* _Exercise_: In the entries below, find the line with "Task: Open the Revenue by domain heading link" and print exactly every line from there up to and including the line with "This screenshot has width=1456, height=819.", with no other lines.

(Beginning of Task data)

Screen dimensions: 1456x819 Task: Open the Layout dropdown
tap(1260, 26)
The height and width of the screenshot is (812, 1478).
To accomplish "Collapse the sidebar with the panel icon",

(End of Task data)
(Beginning of Task data)

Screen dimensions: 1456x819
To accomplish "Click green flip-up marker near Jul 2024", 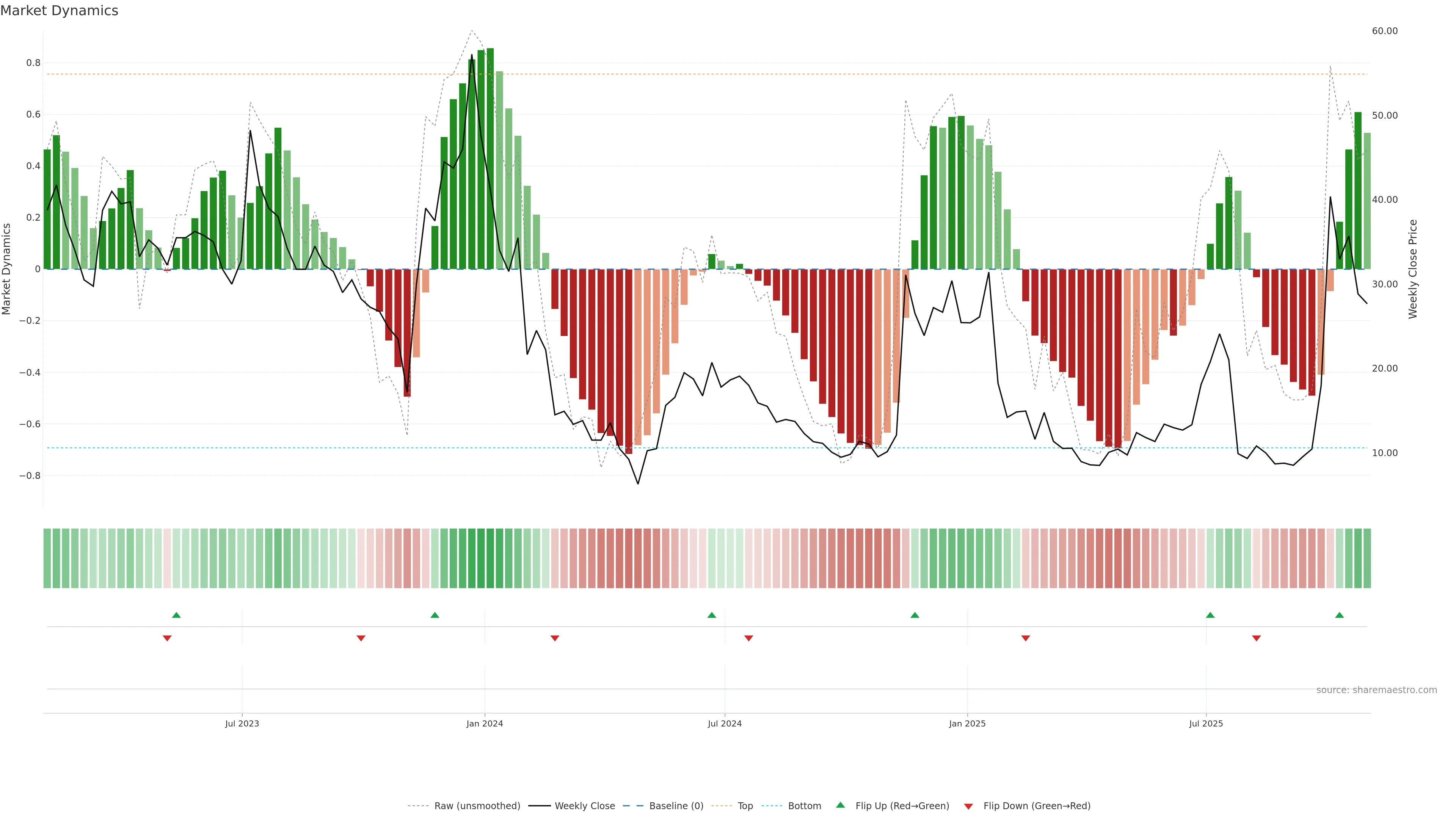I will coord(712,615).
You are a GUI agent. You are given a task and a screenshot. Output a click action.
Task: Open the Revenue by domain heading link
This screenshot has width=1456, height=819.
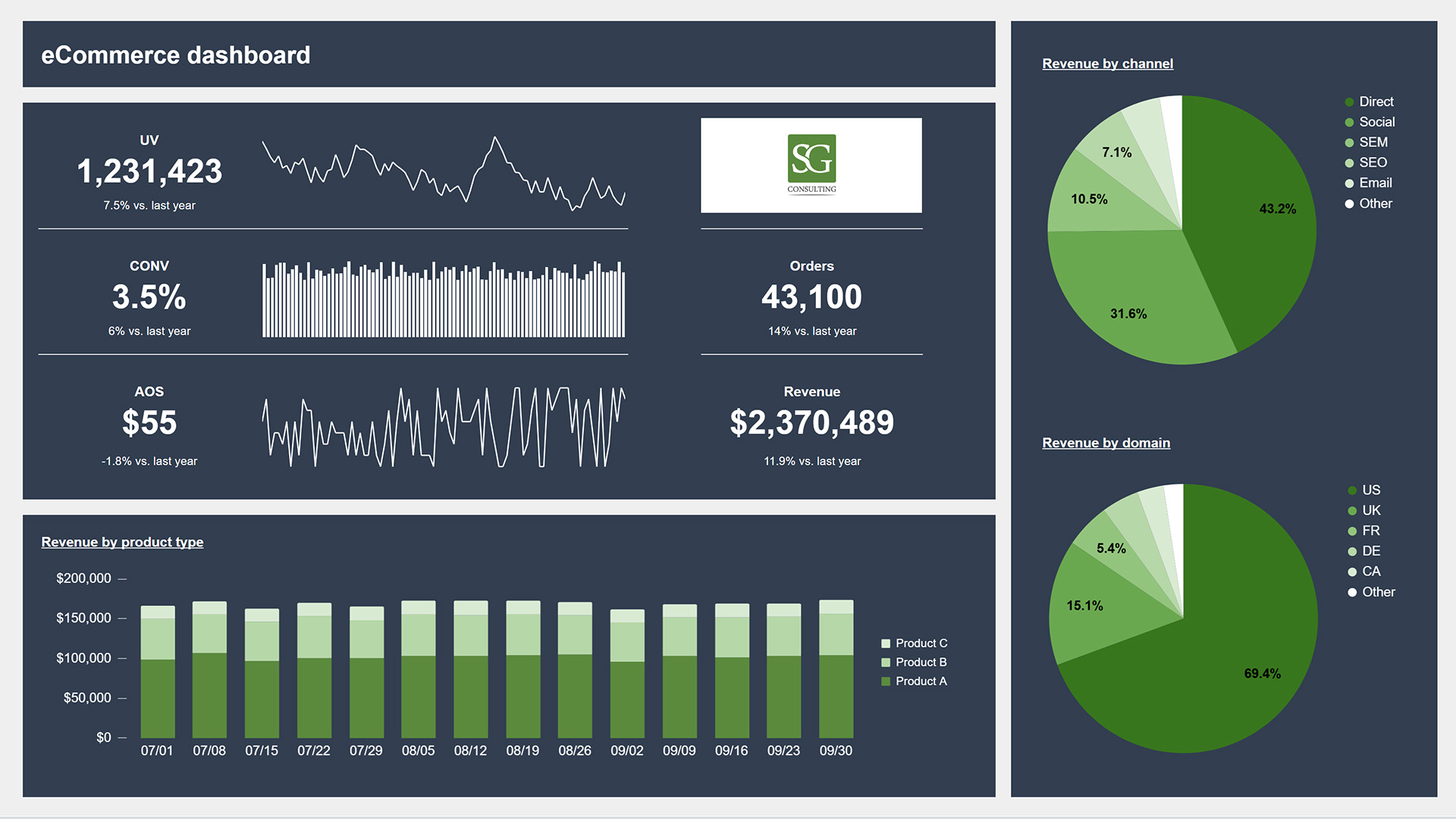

(End of Task data)

* _The completed task_:
Task: Open the Revenue by domain heading link
This screenshot has width=1456, height=819.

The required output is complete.